There’s this idea that Isabel is a victim. She’s not. She’s an accomplice in her own downfall because of her pride. She wanted to be "exceptional." She thought she was too smart to be tricked. That’s the tragedy. When you watch the a portrait of a lady film, you aren't watching a villain kidnap a princess; you're watching a smart woman walk into a cage because she thinks she's the one who built it.

The movie focuses heavily on the psychological warfare between Osmond and Isabel. There’s a scene where he asks her to stay in the room while he talks to her, and the way he uses silence is more violent than a scream. Malkovich and Kidman had a strange chemistry that felt almost repellant, which was exactly the point. You aren't supposed to "ship" them. You're supposed to want to pull her out of the screen.
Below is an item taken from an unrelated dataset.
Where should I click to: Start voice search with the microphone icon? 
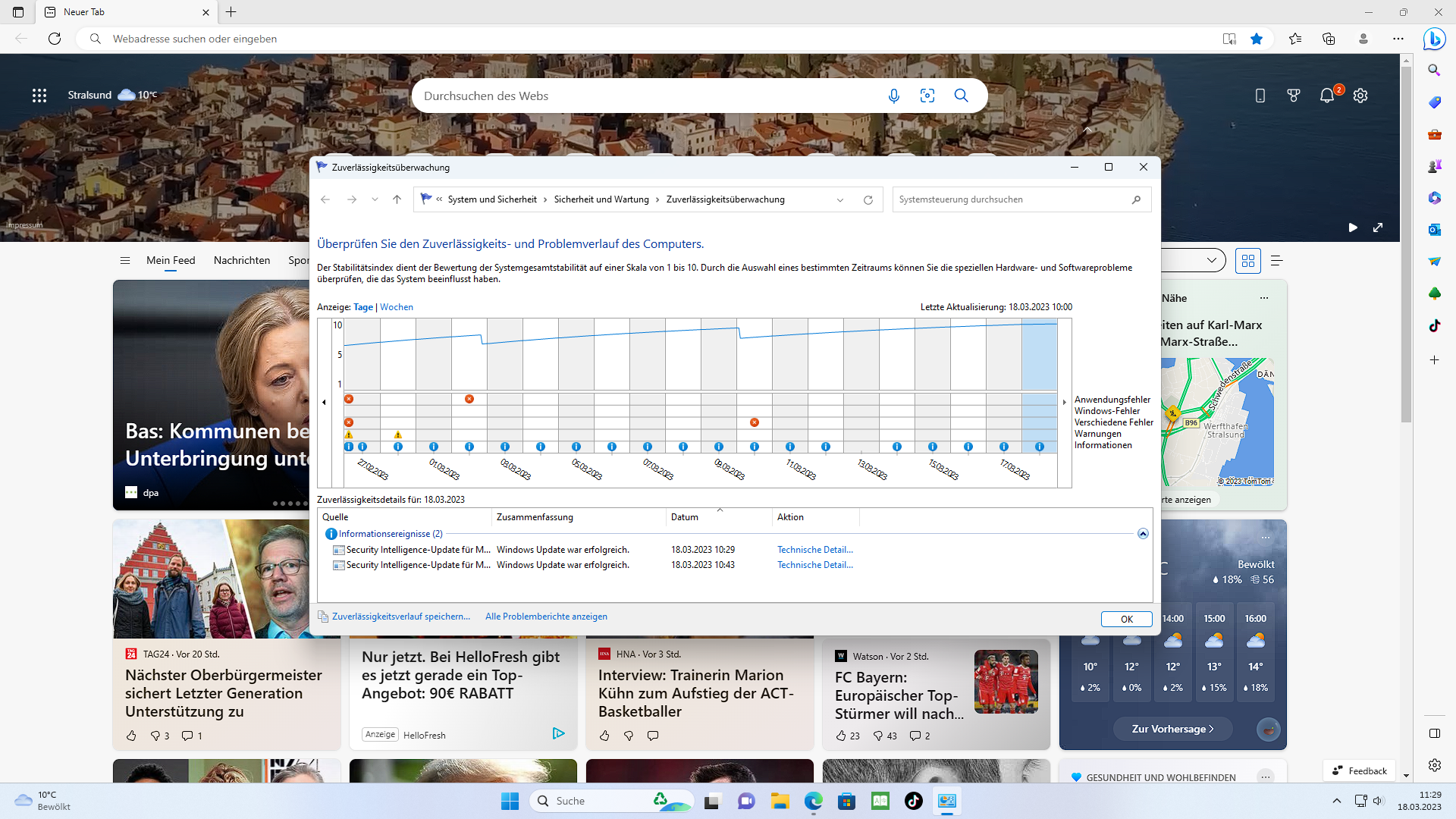894,96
Actionable Insights for Viewers and Collectors

If you're planning to revisit this film or watch it for the first time, don't treat it like a historical romance. Treat it like a psychological horror movie.

  1. Watch the 1996 version first, then go back and find the 1968 BBC version with Richard Chamberlain. The difference in tone tells you everything you need to know about how the 1990s changed our view of Victorian literature.
  2. Pay attention to the color palette. Notice how the colors drain out of the film as Isabel gets deeper into her marriage. The vibrant world of the beginning turns to greys, deep browns, and shadows.
  3. Read the "Preface" to the novel. Henry James wrote a famous preface about the "house of fiction." Campion clearly read it, too, because the movie is obsessed with windows and doorways.
  4. Check for the Criterion Collection or 4K releases. The cinematography is the star here, and a low-quality stream doesn't do justice to the shadow work in the Italian villa scenes.
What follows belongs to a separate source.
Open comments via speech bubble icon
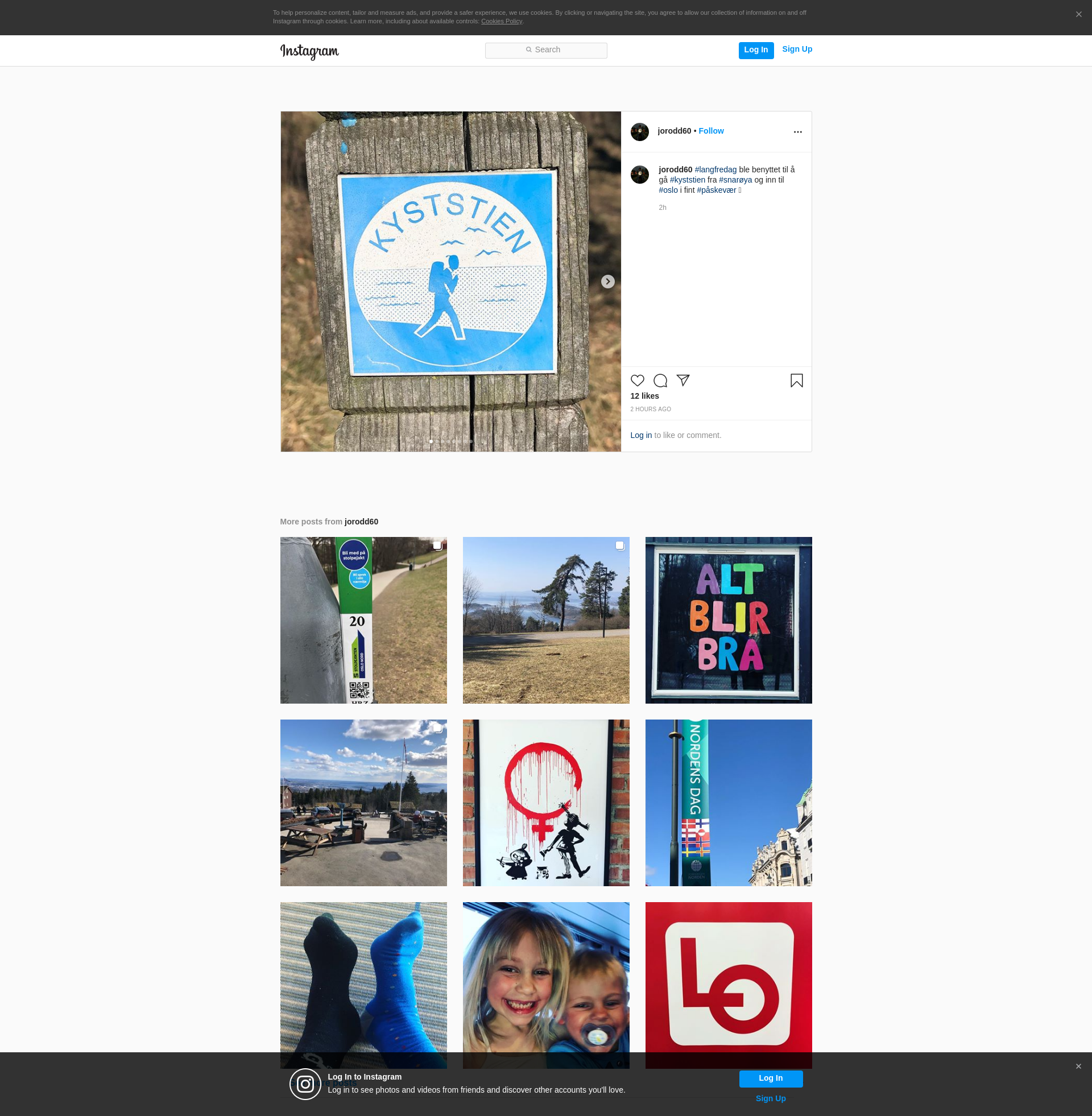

The a portrait of a lady film remains a landmark in 90s cinema because it refused to play nice. It didn't try to make Isabel Archer more "likable" or "relatable" for a modern audience. It kept her complicated, cold, and ultimately, human. Whether you love it or find it incredibly pretentious, it’s a movie that demands you have an opinion on it. It’s a masterclass in how to adapt a "unfilmable" book by focusing on the feeling rather than just the plot points.

To truly understand the impact of this adaptation, one should look at how it influenced later period pieces like The Favourite or Marie Antoinette. It broke the "bonnet drama" mold by injecting a visceral, almost tactile sense of dread. You can practically feel the heavy velvet curtains and the cold marble floors. It’s a sensory experience as much as a narrative one. If you want to dive deeper into the themes of female autonomy in film, comparing this to Campion’s earlier work, The Piano, provides a fascinating look at how she views the struggle for a woman’s "voice" in a world designed to keep her quiet.